Message par Juliette Dickens »

  • «Je… Bha, ça ne fait rien, de toute façon »

    Sur ces mots, Laëssya quitta la chambre laissant Juliette avec une dague plantée dans la jambe. La jeune fille resta là, seule, haletante, tremblante et gémissante de douleur. Elle frissonnait de froid, mais en même temps brûlait de fièvre. Ses membres lui semblaient fragiles comme des brindilles, ils en avaient aussi l’aspect. Elle n’arrivait même plus à bouger, impossible de lever les jambes.
    Comment était-elle arrivée jusque-là ?

    Une nouvelle vague de panique s’empara de Juliette quand elle se rendit compte qu’elle ne retrouverait plus jamais l’utilité de ses jambes. La chaleur oppressante et le froid intense avaient tout emporté avec eux, ne laissant que la douleur. Son esprit était brisé. Elle n’arrivait même pas à commencer à envisager la manière dont elle allait se guérir. C’est pour cela qu’elle allait accepter n’importe quelle solution que Laëssya lui proposerait.
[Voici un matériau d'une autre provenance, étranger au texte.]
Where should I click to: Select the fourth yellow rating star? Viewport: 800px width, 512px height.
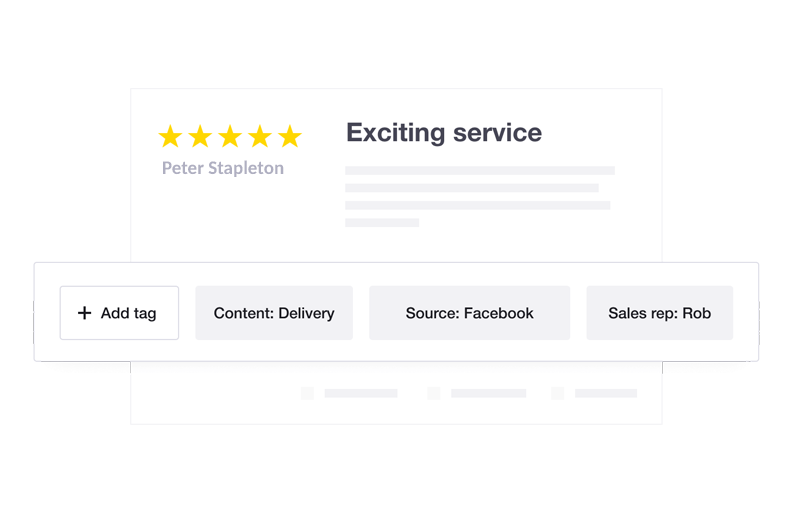[260, 136]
    Car d’après les propos de sa consœur, elle avait la possibilité de la soigner. Mais d’après certains, ce sort était bien pire que la mort elle-même. Qu’est-ce que cela pouvait bien être ? Juliette n’était que rarement sortie de son village natal et elle ne connaissait pas grand-chose de la vie, et encore moins sur les vampires ou les cultistes du chaos. Hormis les quelques mythes que lui racontait sa défunte mère… Et elle devait bien avouer que les histoires de vampires ne l’impressionnaient pas vraiment. Elles l’intriguaient plutôt.

    Juliette Dickens sursauta lorsqu’un bruit de pas lui parvint au même instant. Elle poussa un soupir exaspéré face à sa propre réaction et en découvrant que c’était l’aubergiste :


    «Mais elle est complètement tarée, ma parole ?! »
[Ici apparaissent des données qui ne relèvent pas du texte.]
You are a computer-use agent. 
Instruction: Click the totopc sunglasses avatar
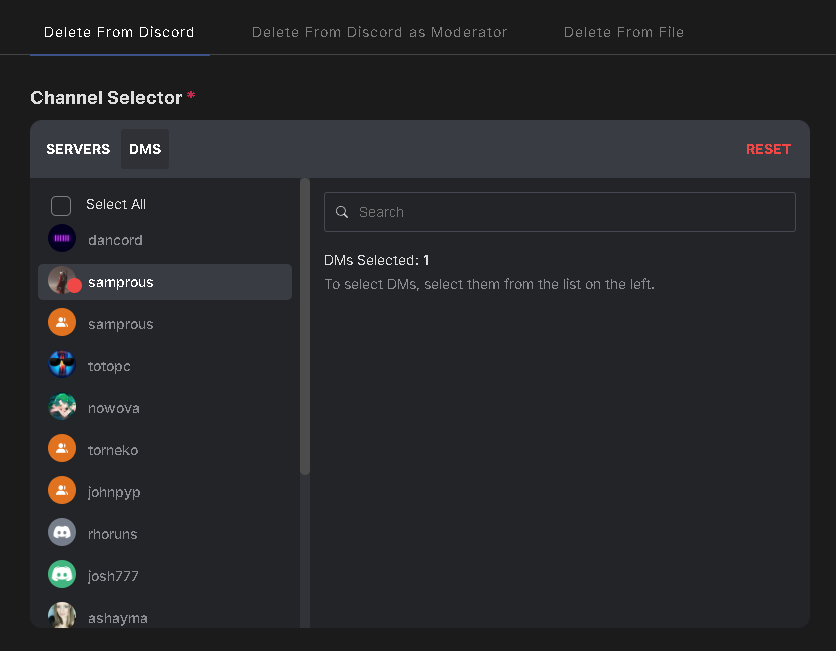(62, 365)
    Ce dernier venait de découvrir la dague toujours plantée dans la jambe de Juliette.

    « Ce n’est pas grave, monsieur. Je ne ressens plus rien… »

    Il y avait plus de vérité que de prétexte dans cette phrase. L’aubergiste ne releva même pas la réponse de la jeune fille et lui retira la lame dans un bruit tout aussi dégoutant que lorsque Laëssya lui avait plantée. C’est d’ailleurs ce moment que l’ancienne servante choisie pour faire irruption dans la pièce. Et comme il fallait s’y attendre, une petite dispute éclata entre Laëssya et le tavernier.

    « Allez, c’est bon, dégagez. Foutez le camp, toutes les deux. Et toi, surtout, puisse Morr avoir pitié de ta frangine. »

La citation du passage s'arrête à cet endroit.